En 1992, changement de génération. À 65 ans, Denis Lalanne cède la place de « chapôteur » du quinze de France - le journaliste en charge des articles de présentation et des comptes rendus des matches des Bleus - à Pierre Michel Bonnot. Ce dernier a signé son premier article dans L'Équipe en 1979, sur un match de jeu à XIII entre la Nouvelle-Guinée et une sélection de l'Île-de-France disputé un peu plus près que Johannesburg, à la Cipale, dans le bois de Vincennes.

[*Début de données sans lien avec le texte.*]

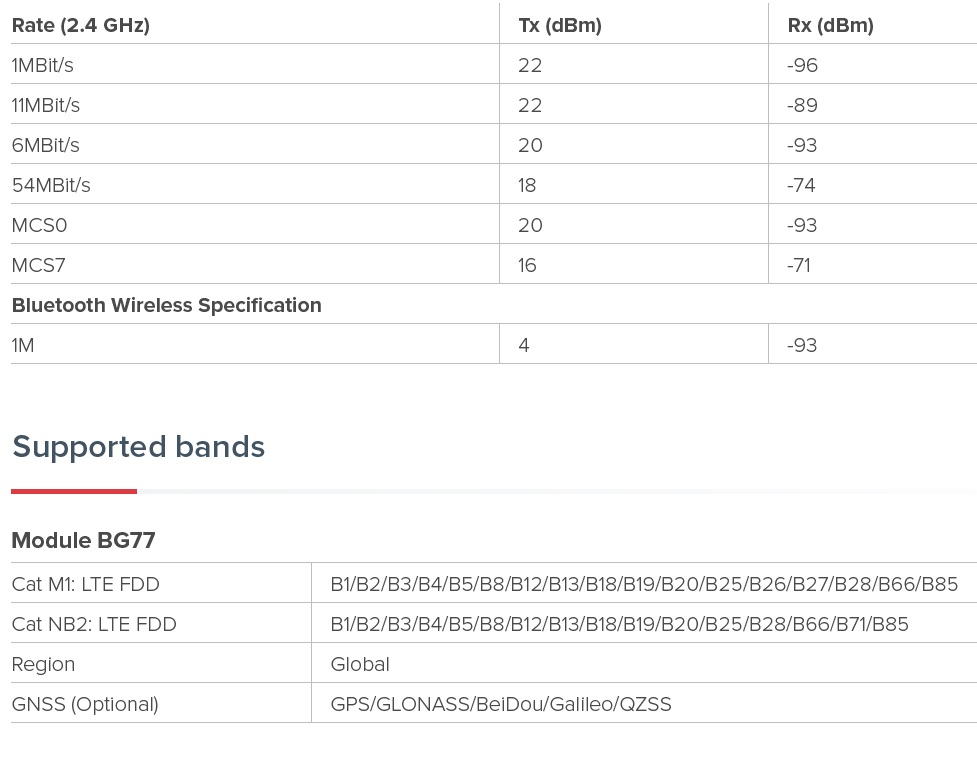The width and height of the screenshot is (977, 761).
Task: Click the "11MBit/s" rate cell
Action: click(x=45, y=106)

Quarante ans plus tard, il détaillera dans le journal les angoisses d'un jeune journaliste avant d'envoyer son papier, non pas par télégramme mais via les sténos : « Où trouver un téléphone ? (...) La recherche d'une cabine publique était le souci premier du journaliste en campagne. (...) Je n'ai pas oublié le moment où, ayant composé le numéro à sept chiffres du journal, j'ai pu lâcher, faussement blasé, ce "Passez-moi les sténos !" qui me fit l'effet d'une consécration. C'est que dicter son papier était un privilège d'envoyé spécial et que, par principe, les pigistes n'étaient jamais missionnés hors les murs. Ou alors pas plus loin que Vincennes. »

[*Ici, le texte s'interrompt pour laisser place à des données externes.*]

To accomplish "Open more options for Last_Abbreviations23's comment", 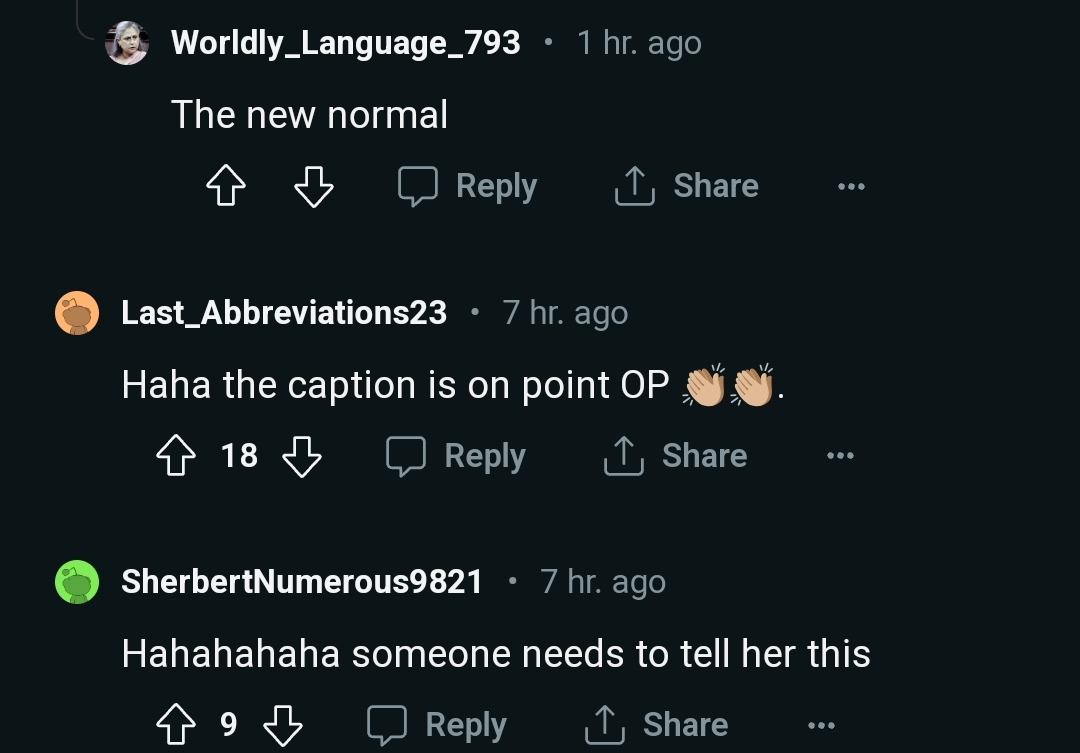I will (840, 457).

Dans les années 80, ce privilège d'envoyé spécial tend à perdre de son prestige. Les reporters de L'Équipe font alors la découverte du Tandy, un micro-ordinateur portable venu d'Allemagne, avec dix feuillets de mémoire et un mode de transmission par des bonnettes adaptées au combiné téléphonique. Une petite révolution que met en oeuvre, dans un climat hostile au sein de la rédaction, une autre plume historique de la rubrique rugby, Henri Garcia. Celui qui dirigera la rédaction de 1987 à 1989 parle même de « révolte au Faubourg ». Heureusement, il peut compter sur des soutiens...
« Tu vois, Lalanne tape dessus et il s'en sort bien. Je te demande simplement de faire aussi bien »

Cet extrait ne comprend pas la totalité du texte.